State-hired vet shot more than 150 deer in Cork wildlife park over last four years

The marksman was paid on a ‘keep-what-you-kill basis’.

THE OFFICE OF Public Works (OPW) hired a marksman to shoot and kill more than 150 farmed deer at Doneraile Park in Co Cork, one of the country’s most-visited tourist attractions.

The deer, which are kept in wild enclosures on the 400-acre estate, were shot over the course of five culls carried out in the past four years. A total of 144 deer were left in the herd at the end of 2018.

The state agency’s practice of shooting animals as a means of population control caused controversy earlier this year after it emerged that 263 deer had been shot in Phoenix Park over a three-year period.

The carcasses of those animals were sold to meat suppliers by the OPW for a total of €22,756. The matter was raised in the Dáil and attracted criticism last January and February.

Records released under the Freedom of Information Act have now revealed that a marksman was also hired by the agency to shoot deer at Doneraile Park near Mallow, which attracts nearly 500,000 visitors annually.

The animals were shot by a Dublin-based veterinarian on a keep-what-you-kill basis: he received just €340 over the four years, but was entitled to retain the carcasses of the culled deer in lieu of payment.

Carcasses from culls in Phoenix Park were sold by the OPW for an average of €96 per animal in 2016 and 2017.

A total of 151 deer were shot at Doneraile Park during five culls since 2015, killing 98 sika deer and 53 fallow deer. The sex of the animals that were culled were not recorded.

Nine deer died of natural causes during the same period, according to OPW. There were 144 animals remaining in the herd at the end of last year – 60 sika, 31 fallow and 53 red deer.

Last weekend, it was reported that the minister with responsibility for the OPW, Kevin ‘Boxer’ Moran, was committed to finding a “gentler” method of population control. His office did not respond to a request for comment.

A spokesperson for the National Animal Rights Association (NARA), who met with OPW officials in April to discuss possible alternatives to culling, said they were “appalled” that the practice was also in place at Doneraile Park.

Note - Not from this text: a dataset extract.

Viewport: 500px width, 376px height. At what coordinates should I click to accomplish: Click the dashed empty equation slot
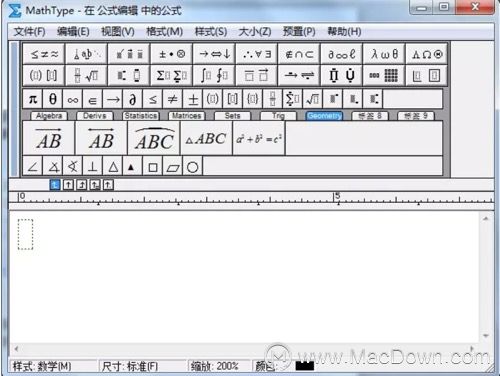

“We are appalled to learn of yet another unnecessary deer culling going on in this country,” she said.

“We are absolutely delighted to hear that Minister Moran is taking the issue seriously and seeking alternatives… Ireland is changing for the better, and thankfully the public will no longer tolerate the horrendous slaughter of these animals just because the OPW find killing deer their preferred choice of population control.”

Doneraile Park is one of Ireland’s most-visited free-entry tourist attractions, surpassing the National Museum of Ireland and Fota Wildlife Park in terms of visitor numbers.

The property was home to Sir William St Leger, lord deputy of Munster in 1692. It remained in the St Leger family for 13 generations until it was sold to the state in 1969.

The OPW did not respond to queries regarding the culls.